WHAT THIS TASK INVOLVES:
Please put the entries from the line containing "Locate an element" through the line containing "The height and" into a JSON list of strings, one per line, with blank lines left out.
DATA EXTRACT below:
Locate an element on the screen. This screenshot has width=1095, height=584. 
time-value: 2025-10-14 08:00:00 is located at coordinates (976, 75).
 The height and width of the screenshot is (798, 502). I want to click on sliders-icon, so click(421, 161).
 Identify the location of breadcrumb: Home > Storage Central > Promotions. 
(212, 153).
End of DATA EXTRACT.
DATA EXTRACT below:
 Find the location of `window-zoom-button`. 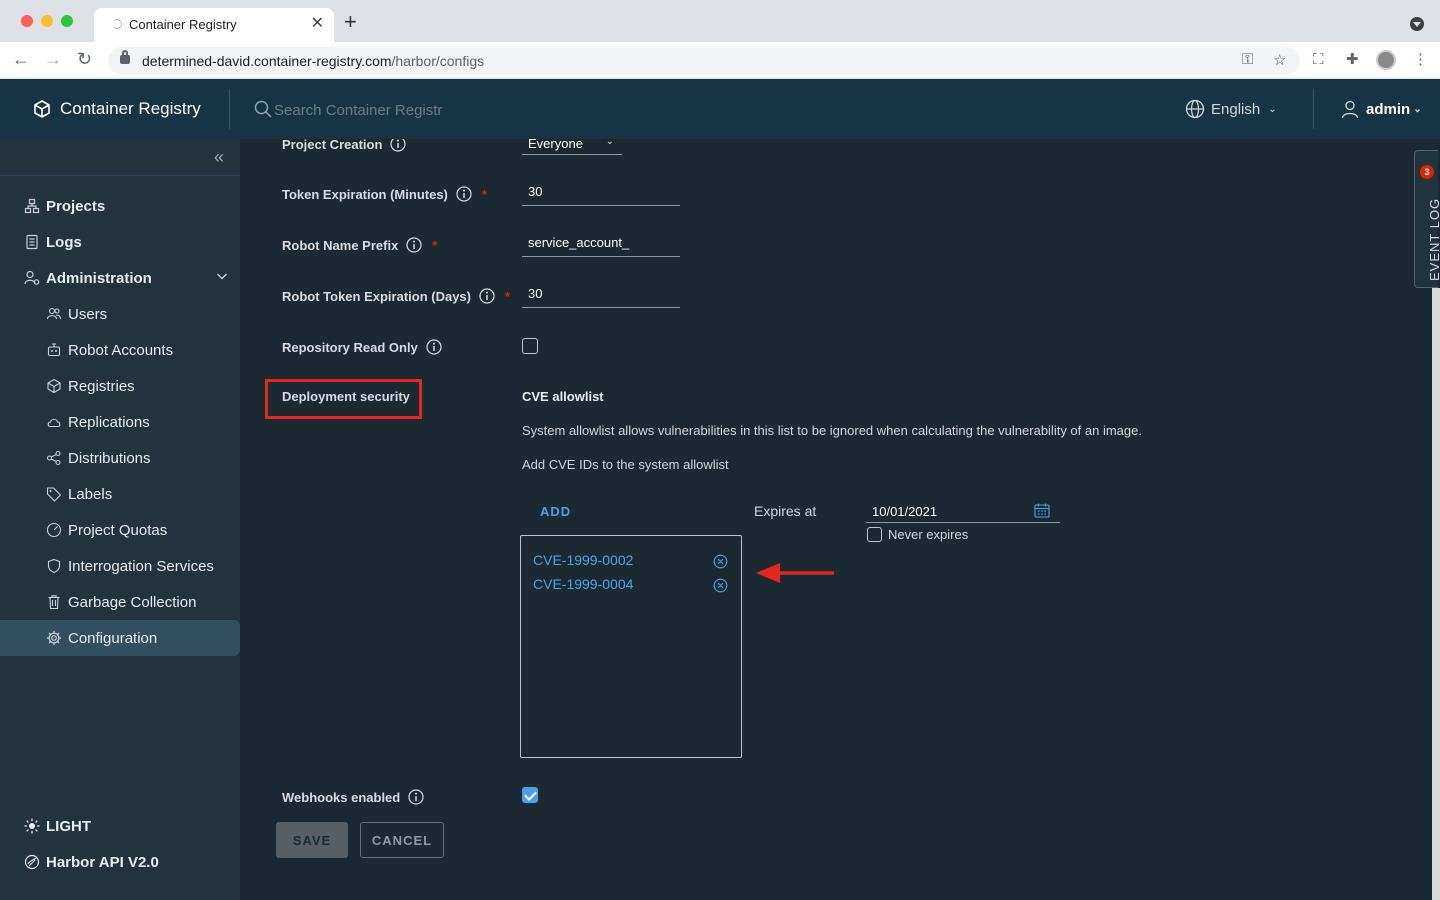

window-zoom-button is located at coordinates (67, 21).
End of DATA EXTRACT.
WRITTEN RESPONSE:
[
  "Locate an element on the screen. This screenshot has width=1095, height=584. ",
  "time-value: 2025-10-14 08:00:00 is located at coordinates (976, 75).",
  " The height and width of the screenshot is (798, 502). I want to click on sliders-icon, so click(421, 161)."
]